• Task
Render each line of the listing as a row in a Markdown table with the columns Number and Text, numbering the rows in order. Skip blank lines and leave the pictures out.
[Begin Material provided]
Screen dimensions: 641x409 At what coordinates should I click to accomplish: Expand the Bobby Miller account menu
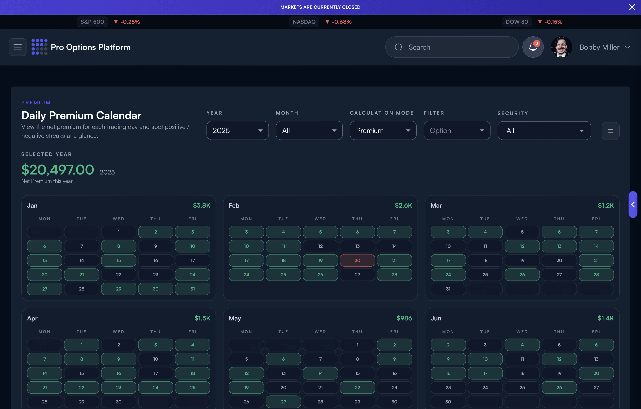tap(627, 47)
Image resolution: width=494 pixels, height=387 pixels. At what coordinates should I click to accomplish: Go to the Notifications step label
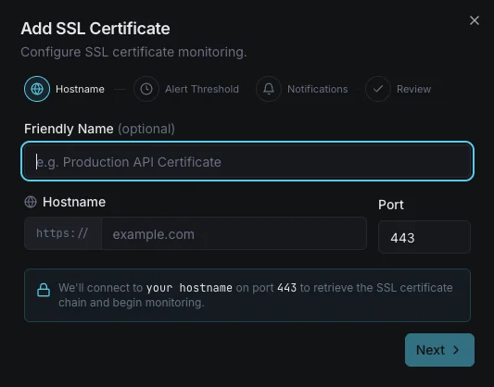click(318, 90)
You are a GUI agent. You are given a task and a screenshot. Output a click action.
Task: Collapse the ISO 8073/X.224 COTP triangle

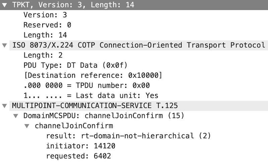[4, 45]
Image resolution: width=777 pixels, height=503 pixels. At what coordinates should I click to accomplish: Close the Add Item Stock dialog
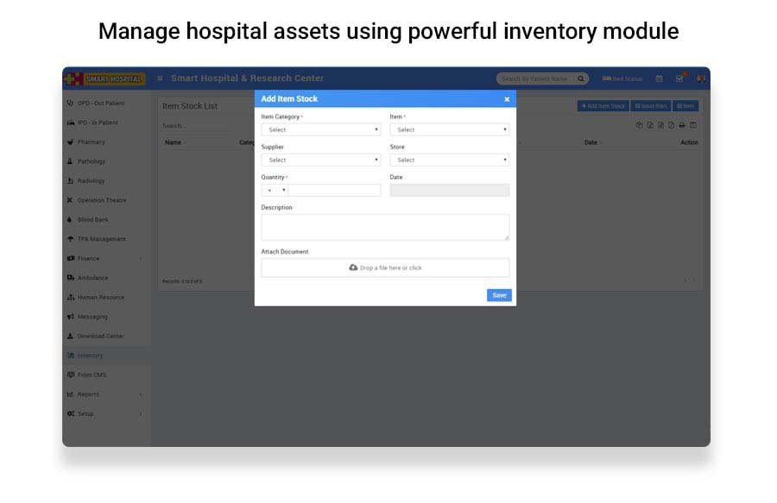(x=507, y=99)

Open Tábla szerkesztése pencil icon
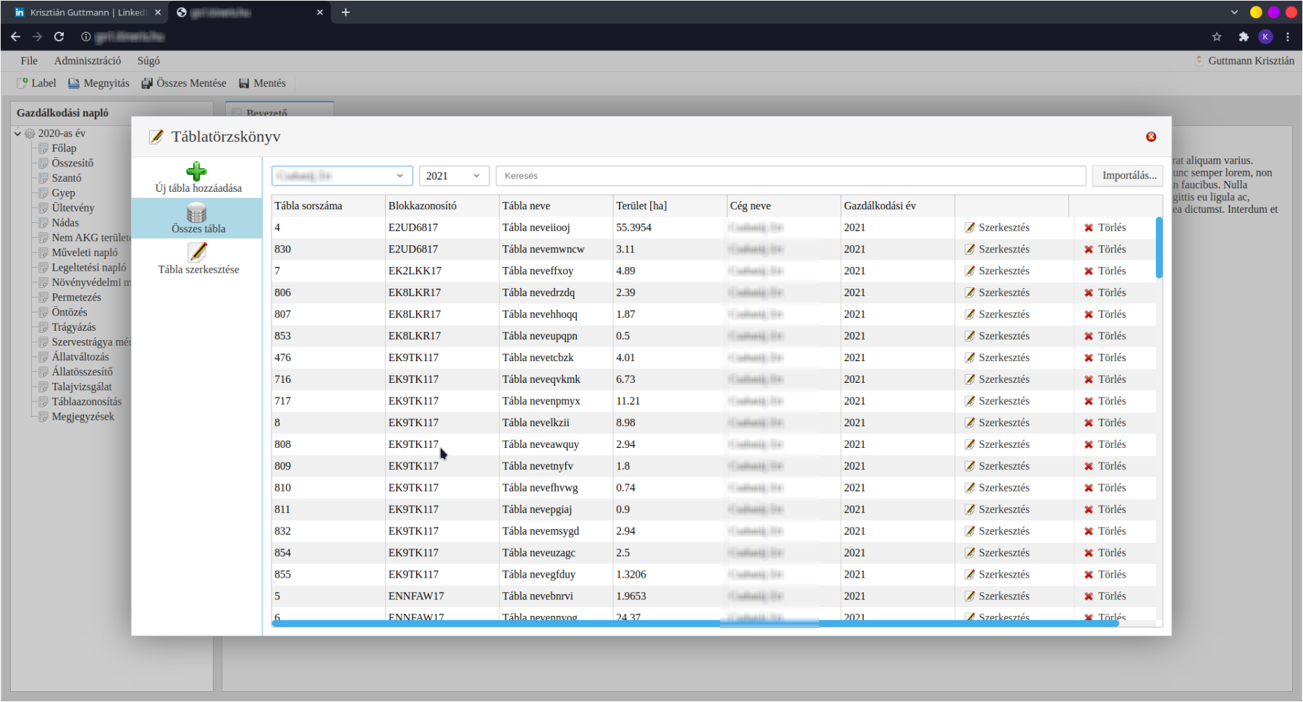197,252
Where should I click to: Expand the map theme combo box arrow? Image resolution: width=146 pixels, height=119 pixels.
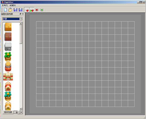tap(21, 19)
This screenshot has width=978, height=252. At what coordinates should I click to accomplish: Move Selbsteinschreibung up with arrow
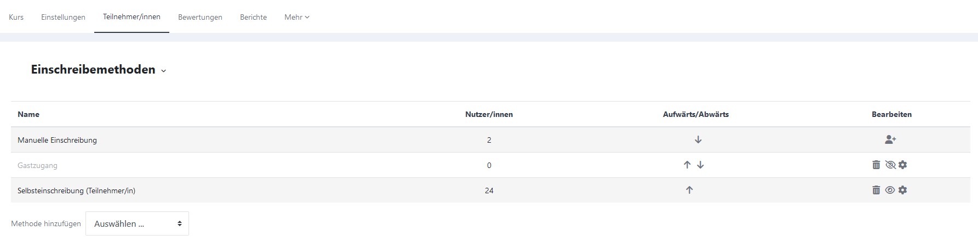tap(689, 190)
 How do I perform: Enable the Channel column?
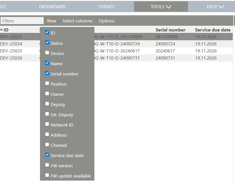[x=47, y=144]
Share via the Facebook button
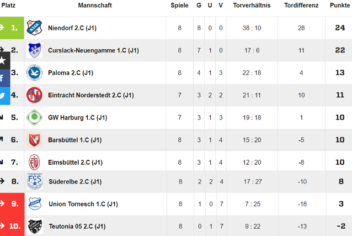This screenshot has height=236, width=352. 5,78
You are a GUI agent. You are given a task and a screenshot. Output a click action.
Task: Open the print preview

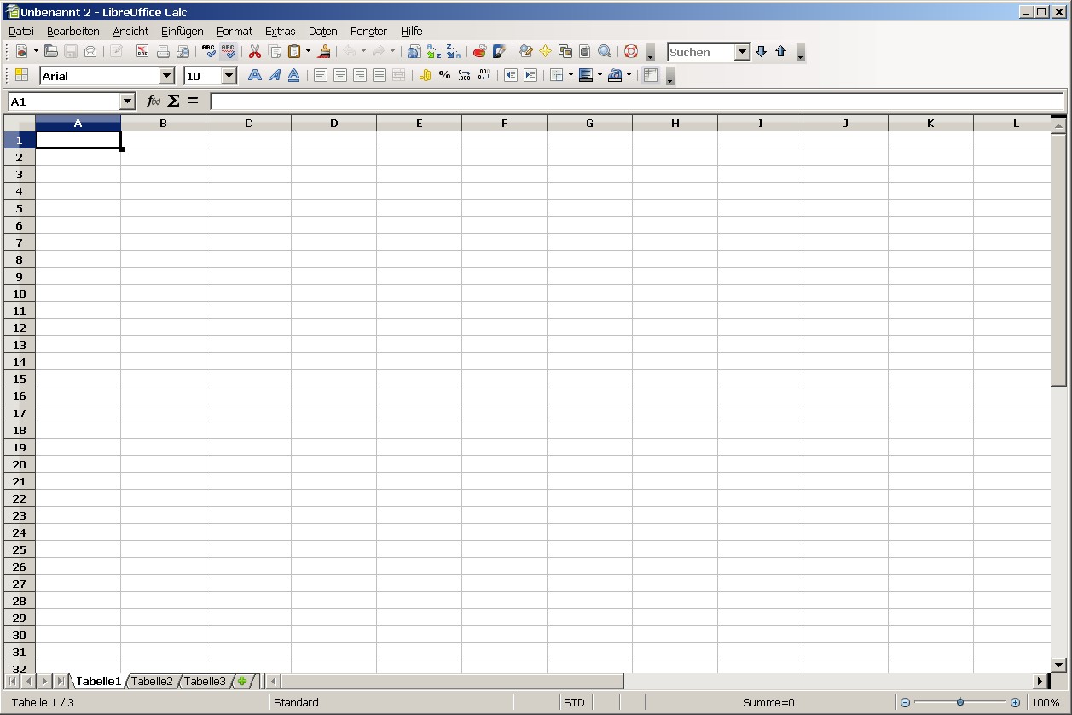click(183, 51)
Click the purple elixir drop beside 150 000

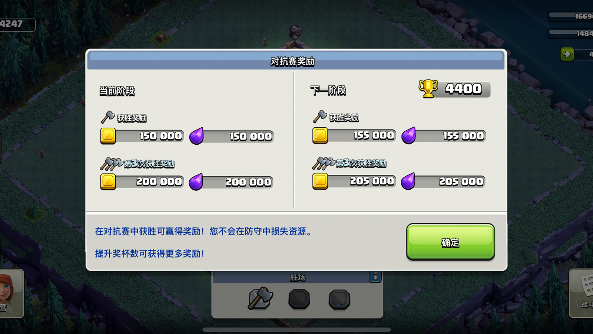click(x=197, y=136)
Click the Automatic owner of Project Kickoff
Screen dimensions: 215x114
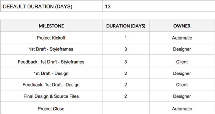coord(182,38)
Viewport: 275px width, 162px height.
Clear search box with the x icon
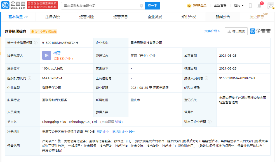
[End Material provided]
• Exercise result
| Number | Text |
|---|---|
| 1 | Screen dimensions: 641x409 At what coordinates should I click to accomplish: Expand the Bobby Miller account menu |
| 2 | tap(627, 47) |
| 3 | Image resolution: width=494 pixels, height=387 pixels. At what coordinates should I click to accomplish: Go to the Notifications step label |
| 4 | click(318, 90) |
| 5 | You are a GUI agent. You are given a task and a screenshot. Output a click action. |
| 6 | Task: Collapse the ISO 8073/X.224 COTP triangle |
| 7 | [4, 45] |
| 8 | Image resolution: width=777 pixels, height=503 pixels. At what coordinates should I click to accomplish: Close the Add Item Stock dialog |
| 9 | (x=507, y=99) |
| 10 | Open Tábla szerkesztése pencil icon |
| 11 | 197,252 |
| 12 | Where should I click to: Expand the map theme combo box arrow? Image resolution: width=146 pixels, height=119 pixels. |
| 13 | tap(21, 19) |
| 14 | This screenshot has width=978, height=252. At what coordinates should I click to accomplish: Move Selbsteinschreibung up with arrow |
| 15 | tap(689, 190) |
| 16 |  How do I perform: Enable the Channel column? |
| 17 | [x=47, y=144] |
| 18 | Share via the Facebook button |
| 19 | This screenshot has height=236, width=352. 5,78 |
| 20 | You are a GUI agent. You are given a task and a screenshot. Output a click action. |
| 21 | Task: Open the print preview |
| 22 | click(183, 51) |
| 23 | Click the purple elixir drop beside 150 000 |
| 24 | click(x=197, y=136) |
| 25 | Click the Automatic owner of Project Kickoff |
| 26 | Screen dimensions: 215x114 |
| 27 | coord(182,38) |
| 28 | Viewport: 275px width, 162px height. |
| 29 | Clear search box with the x icon |